Robert Poëti est un ministre d'une grande transparence. Il livre tout haut le fond de sa pensée. Au fur et à mesure qu'elle évolue...

Réflexion no 1: le ministre a évoqué, fin janvier, l'idée de prolonger la ligne bleue «en surface».

Il parlait alors d'«un train» qui coûterait le tiers du prix d'un métro. Mais sans qu'on sache trop ce qu'il voulait dire. Pensait-il à un tramway? Ou à un métro qui sort de terre? Mystère.

Réflexion no 2: le ministre a précisé, la semaine dernière, qu'il ne voulait finalement pas dire «train en surface» quand il a dit «train en surface». Il pensait plutôt «train aérien».

«En surface, a-t-il précisé, ça ne veut pas dire collé à terre. Est-ce qu'en surface, on peut être à 12 pieds dans les airs, 18 pieds, 20 pieds? On est toujours en surface et on saute des intersections.»

On parle donc d'un monorail, seul moyen de transport qui «saute» les intersections. Un moyen de transport déjà envisagé à Montréal, d'ailleurs. En 1960...

Jean Drapeau rêvait en effet de doter la ville d'un réseau de trains aérodynamiques circulant sur pilotis. Une idée ridicule qui aurait défiguré la ville si elle n'avait été bloquée par Lucien Saulnier, le vrai père du métro. Et pourtant, 50 ans plus tard, voilà que l'idée rebondit ici. Misère.

Réflexion no 3: le ministre a profité de la conférence annuelle de Transport 2000, hier après-midi, pour annoncer qu'il envisage finalement... un tram-train dans l'axe de la ligne bleue. Plus question de pilotis ou de monorail, donc. Même s'il s'en faisait le promoteur enthousiaste. Il y a six jours.

***

Comme preuve de l'improvisation dont est victime le transport en commun, cette pièce en trois actes est dure à battre. Une improvisation qui agit telle une fuite en avant, repoussant toujours plus loin des solutions qui auraient dû être implantées hier.

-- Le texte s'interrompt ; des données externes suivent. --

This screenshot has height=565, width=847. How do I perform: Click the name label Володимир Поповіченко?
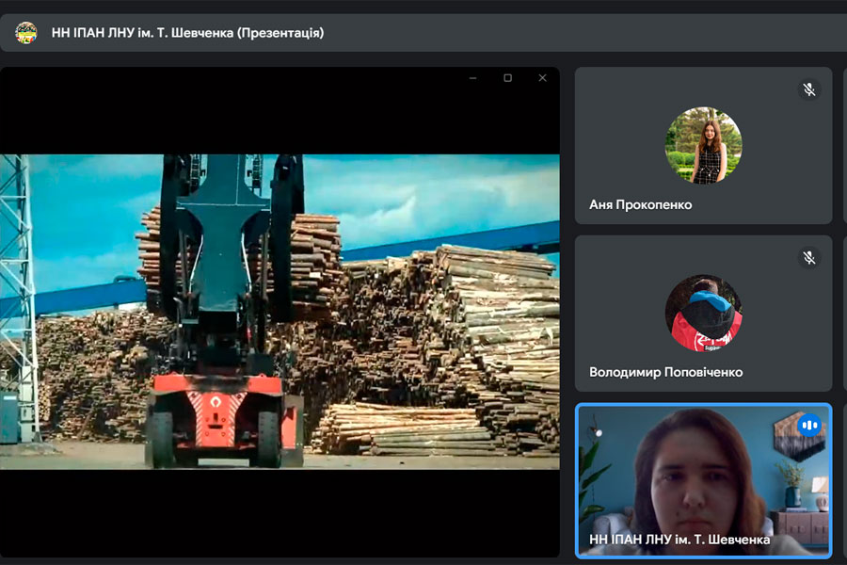[665, 372]
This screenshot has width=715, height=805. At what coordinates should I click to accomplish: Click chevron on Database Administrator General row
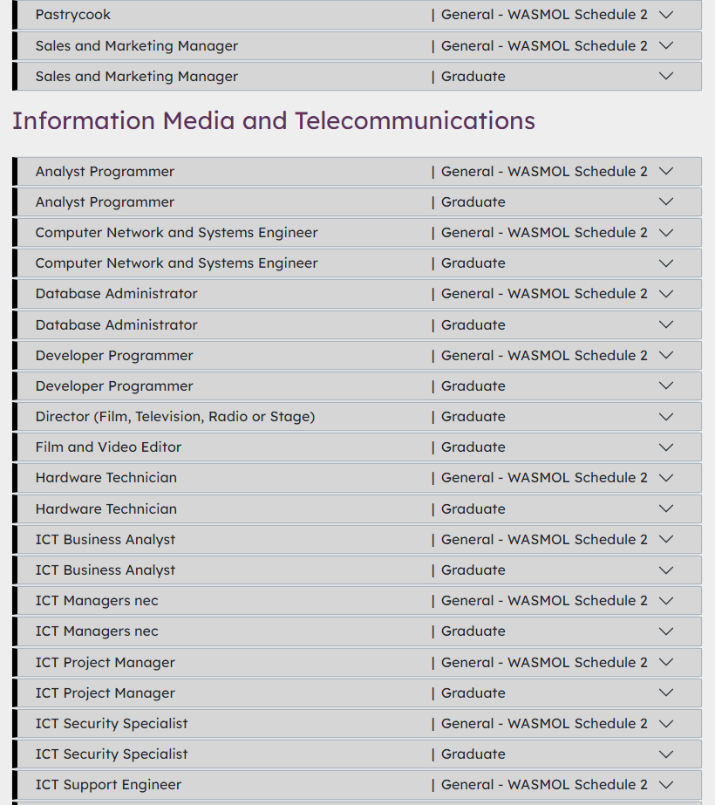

Le problème, c'est que les ministres des Transports se sentent obligés, dès qu'ils sont nommés, de jeter à la poubelle tout ce que leur prédécesseur a décidé afin d'imposer leurs propres vues. Plus intelligentes et réalistes, évidemment.

J'ai été un témoin direct de cette politique de la terre brûlée au cours des 20 dernières années. Je me rappelle le train rapide Montréal-Boston. Les 12 stations de métro promises en 2000. Le tramway qui devait rouler avenue du Parc en 2006. Les télécabines et la navette fluviale évoquées par le ministre Moreau en 2012. Le trolleybus envisagé pour le boulevard Saint-Michel l'année suivante. Et tant d'autres «projets ficelés».

D'ailleurs, fait à noter, Philippe Couillard n'a pas glissé un mot sur la ligne bleue lors de la dernière élection. Il proposait plutôt une idée sortie de son chapeau: boucler la ligne orange à Laval en la prolongeant depuis Côte-Vertu, cette fois...

C'était donc la ligne orange avant-hier. C'était le monorail hier. Et c'est le tram-train aujourd'hui. Ce sera donc un téléphérique demain?

***

Le pire, c'est qu'au départ, le ministre Poëti n'a pas complètement tort. Le prolongement de la ligne bleue coûterait cher. On pourrait donc envisager une solution de rechange qui dégagerait des sommes pour d'autres projets. Et on pourrait, par le fait même, penser «réseau» plutôt que pièces détachées.

Le tram-train, une «technologie mitoyenne entre le train ultrarapide et l'autobus», comme a dit M. Poëti hier, mérite d'être étudiée pour l'axe de la ligne bleue et ailleurs dans l'île. Surtout si la Caisse de dépôt choisit d'implanter cette même technologie sur le pont Champlain et le corridor vers l'aéroport.

Mais peut-on aussi, de grâce, penser à une structure de gouvernance apolitique, qui nous éviterait de toujours recommencer à zéro?

«Une structure comme on en retrouve à Vancouver, suggère Christian Savard, de l'organisme Vivre en Ville. Là-bas, c'est un conseil d'experts apolitiques qui nomme les dirigeants, décide des stratégies de transports et planifie les investissements. Et il y a un conseil des maires qui garde son mot à dire puisqu'il entérine les orientations.»

On aurait alors des projets étudiés par des experts sans (trop de) contamination politique. Des orientations qui ne sautent pas avec les gouvernements. Et des décisions prises en fonction de l'achalandage, non pas des gains électoraux.

Je sais bien que le ministre Poëti affirme qu'avec lui, «ça ne sera pas pareil». Qu'il faut être «optimiste». Que lui regarde en avant, pas en arrière. Mais c'est ce que tous ses prédécesseurs m'ont répété. À l'identique.